»Aus Burgund? Da war ich auch einmal auf meinen Wanderfahrten. Der Wein dort ist köstlich und billig, wenn man ihn nicht bezahlt,« lachte Wilfred, dem das übermütige Vagantenblut noch in den Adern prickelte.
Sie schichteten und ordneten weiter, wobei Wilfred die Aufschriften der Bündel las, Namen von Gesetzen und Rechten, Willküren, Weistümern und Regesten, die er noch niemals in seinem Leben gehört hatte. Ihm graute davor, sich in sie hineinfinden und mit ihnen vertraut machen zu sollen. Das kann eine recht erbauliche Sache werden, sagte er sich, wo bleibt da meine schöne Mußezeit? Und es war so hübsch ruhig und friedlich hier auf der Burg, ehe dieser aus der Art geschlagene Ritter auf den unglücklichen Gedanken kam, hier, ausgesucht hier auf dem Falkenstein ein Gesetzbuch schreiben zu wollen.
Als sämtliche Schriftenbündel in dem Bücherrück übersichtlich untergebracht waren, sprach Eike zu seinem Gehilfen: »Ich irre wohl nicht, wenn ich annehme, daß dein dringendstes Arbeitsbedürfnis für diesen Vormittag gestillt ist.«
»Ich bin jederzeit zu Euren Diensten, Herr,« erwiderte Wilfred höflich und zugleich erfreut über die damit kundgegebene Absicht des Gestrengen, die Kramerei einstellen und die Schreiberei noch nicht beginnen zu wollen. Trotzdem fügte er mit erheucheltem Pflichteifer hinzu: »Es ist aber noch lange nicht Mittag.«
»Weiß wohl,« sagte Eike, »aber zu dem, was ich jetzt zu tun habe, kann ich deines Beistandes entraten. Ich muß mir die zunächst benötigten Schriftstücke aussuchen und zurechtlegen, und dabei kann mir niemand helfen. Du bist also vorläufig deines schätzbaren Dienstes ledig.«
Nach einer stummen Verbeugung verließ Wilfred das Zimmer mit einer bemerkenswerten Geschwindigkeit.

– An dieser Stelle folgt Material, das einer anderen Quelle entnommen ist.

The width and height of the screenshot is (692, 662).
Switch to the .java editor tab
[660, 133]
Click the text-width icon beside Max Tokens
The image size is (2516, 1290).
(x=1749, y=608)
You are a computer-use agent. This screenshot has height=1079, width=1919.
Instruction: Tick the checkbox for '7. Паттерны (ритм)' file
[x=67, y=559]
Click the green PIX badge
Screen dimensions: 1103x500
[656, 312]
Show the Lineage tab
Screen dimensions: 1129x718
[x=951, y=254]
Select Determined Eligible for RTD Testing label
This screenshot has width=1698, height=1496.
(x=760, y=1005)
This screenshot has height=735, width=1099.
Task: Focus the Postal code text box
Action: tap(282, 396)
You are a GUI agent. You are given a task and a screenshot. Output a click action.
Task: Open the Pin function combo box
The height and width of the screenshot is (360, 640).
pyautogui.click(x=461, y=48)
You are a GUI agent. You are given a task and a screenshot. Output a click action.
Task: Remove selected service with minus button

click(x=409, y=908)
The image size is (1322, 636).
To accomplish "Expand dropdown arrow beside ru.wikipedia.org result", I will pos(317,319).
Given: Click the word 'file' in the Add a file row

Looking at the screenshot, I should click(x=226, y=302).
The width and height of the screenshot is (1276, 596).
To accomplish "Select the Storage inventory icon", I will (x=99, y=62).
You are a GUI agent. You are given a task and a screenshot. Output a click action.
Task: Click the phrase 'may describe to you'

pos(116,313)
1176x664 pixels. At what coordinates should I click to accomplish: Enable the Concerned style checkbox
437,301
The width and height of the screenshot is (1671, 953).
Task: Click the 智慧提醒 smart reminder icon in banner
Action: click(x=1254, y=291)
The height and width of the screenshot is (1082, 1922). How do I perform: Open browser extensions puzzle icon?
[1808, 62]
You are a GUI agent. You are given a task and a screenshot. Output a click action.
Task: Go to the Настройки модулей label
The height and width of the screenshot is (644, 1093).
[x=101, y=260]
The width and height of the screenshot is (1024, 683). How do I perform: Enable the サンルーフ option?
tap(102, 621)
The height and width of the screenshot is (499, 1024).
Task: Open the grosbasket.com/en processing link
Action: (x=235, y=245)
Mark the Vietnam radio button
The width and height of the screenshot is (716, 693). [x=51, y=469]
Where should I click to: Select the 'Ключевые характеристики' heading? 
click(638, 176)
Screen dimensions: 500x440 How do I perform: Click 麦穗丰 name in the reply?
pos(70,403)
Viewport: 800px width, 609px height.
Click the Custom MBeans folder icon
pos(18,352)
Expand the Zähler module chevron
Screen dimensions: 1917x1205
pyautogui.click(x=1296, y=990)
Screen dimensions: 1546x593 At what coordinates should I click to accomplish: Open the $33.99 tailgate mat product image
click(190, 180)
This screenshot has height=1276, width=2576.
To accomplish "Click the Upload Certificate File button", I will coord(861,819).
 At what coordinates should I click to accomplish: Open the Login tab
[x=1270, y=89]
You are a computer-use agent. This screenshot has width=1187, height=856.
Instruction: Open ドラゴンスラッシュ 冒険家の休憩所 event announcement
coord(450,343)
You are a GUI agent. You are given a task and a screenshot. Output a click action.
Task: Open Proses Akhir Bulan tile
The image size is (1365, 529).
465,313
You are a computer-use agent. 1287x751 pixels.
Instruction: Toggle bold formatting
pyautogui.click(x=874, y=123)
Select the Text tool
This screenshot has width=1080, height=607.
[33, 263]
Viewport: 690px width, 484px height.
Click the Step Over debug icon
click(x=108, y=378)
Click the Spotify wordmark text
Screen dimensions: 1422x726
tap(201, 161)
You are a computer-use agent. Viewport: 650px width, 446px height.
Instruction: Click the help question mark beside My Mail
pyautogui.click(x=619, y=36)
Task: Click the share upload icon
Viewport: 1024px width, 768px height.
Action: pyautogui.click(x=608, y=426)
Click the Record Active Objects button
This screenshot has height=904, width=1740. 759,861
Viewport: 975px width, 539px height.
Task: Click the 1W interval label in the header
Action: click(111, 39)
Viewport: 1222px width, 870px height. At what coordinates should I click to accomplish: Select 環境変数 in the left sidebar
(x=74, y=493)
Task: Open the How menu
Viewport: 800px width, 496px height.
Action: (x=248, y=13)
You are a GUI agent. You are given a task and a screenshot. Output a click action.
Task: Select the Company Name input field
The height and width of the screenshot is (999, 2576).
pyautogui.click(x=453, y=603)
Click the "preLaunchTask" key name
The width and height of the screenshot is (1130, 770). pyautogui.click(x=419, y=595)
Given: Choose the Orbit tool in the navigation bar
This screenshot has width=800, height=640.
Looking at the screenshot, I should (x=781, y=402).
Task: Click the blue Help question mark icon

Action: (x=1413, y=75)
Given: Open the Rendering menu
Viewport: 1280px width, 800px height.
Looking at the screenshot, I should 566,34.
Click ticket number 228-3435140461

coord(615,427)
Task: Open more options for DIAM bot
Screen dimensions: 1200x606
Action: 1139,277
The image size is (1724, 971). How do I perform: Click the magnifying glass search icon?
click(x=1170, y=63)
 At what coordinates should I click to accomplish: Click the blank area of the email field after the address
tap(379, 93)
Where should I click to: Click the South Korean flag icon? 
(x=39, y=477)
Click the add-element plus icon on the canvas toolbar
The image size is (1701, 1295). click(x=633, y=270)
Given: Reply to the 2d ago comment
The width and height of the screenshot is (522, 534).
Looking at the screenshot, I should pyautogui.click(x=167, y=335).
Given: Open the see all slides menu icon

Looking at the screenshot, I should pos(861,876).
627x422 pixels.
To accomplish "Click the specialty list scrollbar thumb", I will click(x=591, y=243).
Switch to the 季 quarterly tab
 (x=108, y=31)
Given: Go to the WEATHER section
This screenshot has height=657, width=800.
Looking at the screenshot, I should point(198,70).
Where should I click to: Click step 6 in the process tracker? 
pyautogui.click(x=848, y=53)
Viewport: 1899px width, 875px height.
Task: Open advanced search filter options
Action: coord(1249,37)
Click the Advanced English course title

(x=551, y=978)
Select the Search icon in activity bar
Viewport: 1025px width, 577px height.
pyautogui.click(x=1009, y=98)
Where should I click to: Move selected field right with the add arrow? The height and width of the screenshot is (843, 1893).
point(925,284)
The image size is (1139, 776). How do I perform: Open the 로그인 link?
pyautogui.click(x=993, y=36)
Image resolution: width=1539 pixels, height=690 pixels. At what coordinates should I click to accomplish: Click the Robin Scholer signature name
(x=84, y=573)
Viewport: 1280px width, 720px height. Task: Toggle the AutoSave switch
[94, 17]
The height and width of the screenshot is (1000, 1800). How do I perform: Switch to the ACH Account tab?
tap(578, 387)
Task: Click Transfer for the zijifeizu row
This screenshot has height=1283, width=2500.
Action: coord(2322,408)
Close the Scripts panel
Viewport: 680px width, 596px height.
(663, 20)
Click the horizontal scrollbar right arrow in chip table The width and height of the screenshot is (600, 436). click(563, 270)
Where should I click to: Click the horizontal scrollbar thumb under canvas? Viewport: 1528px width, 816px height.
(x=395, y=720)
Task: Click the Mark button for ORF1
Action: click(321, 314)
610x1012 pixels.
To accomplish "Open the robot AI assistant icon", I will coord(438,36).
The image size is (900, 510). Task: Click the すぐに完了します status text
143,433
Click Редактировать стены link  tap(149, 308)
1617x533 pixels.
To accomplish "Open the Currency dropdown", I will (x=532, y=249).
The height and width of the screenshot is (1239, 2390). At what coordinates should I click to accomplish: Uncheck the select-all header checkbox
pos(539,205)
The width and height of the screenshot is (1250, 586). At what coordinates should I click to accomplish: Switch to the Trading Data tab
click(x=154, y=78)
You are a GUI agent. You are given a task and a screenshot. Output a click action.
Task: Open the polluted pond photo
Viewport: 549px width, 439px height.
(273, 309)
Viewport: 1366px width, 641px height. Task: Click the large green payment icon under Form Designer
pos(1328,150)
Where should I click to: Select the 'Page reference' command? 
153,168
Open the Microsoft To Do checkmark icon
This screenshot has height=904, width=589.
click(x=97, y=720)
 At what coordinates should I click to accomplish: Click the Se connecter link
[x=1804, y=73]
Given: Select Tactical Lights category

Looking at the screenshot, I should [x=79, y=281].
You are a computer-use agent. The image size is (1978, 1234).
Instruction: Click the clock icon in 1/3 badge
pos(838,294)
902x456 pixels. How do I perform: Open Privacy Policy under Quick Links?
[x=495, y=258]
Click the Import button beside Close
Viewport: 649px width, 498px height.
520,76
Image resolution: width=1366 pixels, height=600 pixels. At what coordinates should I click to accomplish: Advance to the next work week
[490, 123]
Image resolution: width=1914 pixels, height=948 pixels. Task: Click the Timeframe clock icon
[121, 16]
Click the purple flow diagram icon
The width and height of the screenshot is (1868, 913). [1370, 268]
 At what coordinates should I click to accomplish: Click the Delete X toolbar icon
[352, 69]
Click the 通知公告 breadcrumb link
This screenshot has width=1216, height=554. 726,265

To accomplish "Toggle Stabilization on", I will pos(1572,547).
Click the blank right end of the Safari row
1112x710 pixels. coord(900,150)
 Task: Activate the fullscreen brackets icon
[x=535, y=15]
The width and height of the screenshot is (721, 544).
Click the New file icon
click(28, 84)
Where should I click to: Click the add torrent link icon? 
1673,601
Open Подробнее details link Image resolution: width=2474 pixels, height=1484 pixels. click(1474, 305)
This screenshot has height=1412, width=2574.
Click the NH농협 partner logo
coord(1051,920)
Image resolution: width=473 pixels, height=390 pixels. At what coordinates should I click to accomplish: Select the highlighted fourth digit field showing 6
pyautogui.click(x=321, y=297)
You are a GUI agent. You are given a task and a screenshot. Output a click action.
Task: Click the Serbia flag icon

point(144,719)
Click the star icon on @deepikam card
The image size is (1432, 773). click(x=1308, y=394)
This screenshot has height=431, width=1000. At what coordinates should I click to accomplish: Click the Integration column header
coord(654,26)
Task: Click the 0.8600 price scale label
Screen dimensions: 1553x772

Er wollte sich nach seinem im Turm befindlichen Kämmerlein hinaufbegeben und tat dies ganz leise, denn er scheute die auf dem Wege dahin leicht mögliche Begegnung mit einem, dem er lieber auswiche. Der Ritter Dowald von Ascharien, von dessen überraschender Ankunft gestern abend er gehört hatte, war derjenige, mit dem er ein Wiedersehen vermeiden möchte, denn die beiden kannten sich von einem, allerdings schon einige Zeit zurückliegenden, für Wilfred aber sehr unrühmlichen Abenteuer her. Das sollte ihm nun freilich nicht gelingen. Aufwärts schleichend vernahm er zu seinem Schrecken schon ganz nahe die schweren, hallenden Schritte des noch höher im Turm Wohnenden die Wendeltreppe herabkommen, und gleich darauf standen sie sich gegenüber. Nun konnte er dem Gefürchteten nicht mehr entrinnen. Zum Umkehren war es zu spät, das hätte wie feige Flucht ausgesehen, und an ein schattenhaft stilles Vorbeihuschen war auch nicht zu denken, weil des Ritters feiste Gestalt den engen Treppengang von Wand zu Wand ausfüllte.
Dowald erkannte den zufällig Gestellten sofort und rief höchst verwundert aus: »Wen sehen meine Augen? Wie kommst denn du hierher, du spitzbübischer Landstreicher?«
»Ich bin hier auf der Burg geboren, Herr Ritter, und bin der Sekretarius des Herrn Grafen von Falkenstein,« erwiderte Wilfred, der seine Unverfrorenheit schnell wieder gefunden hatte.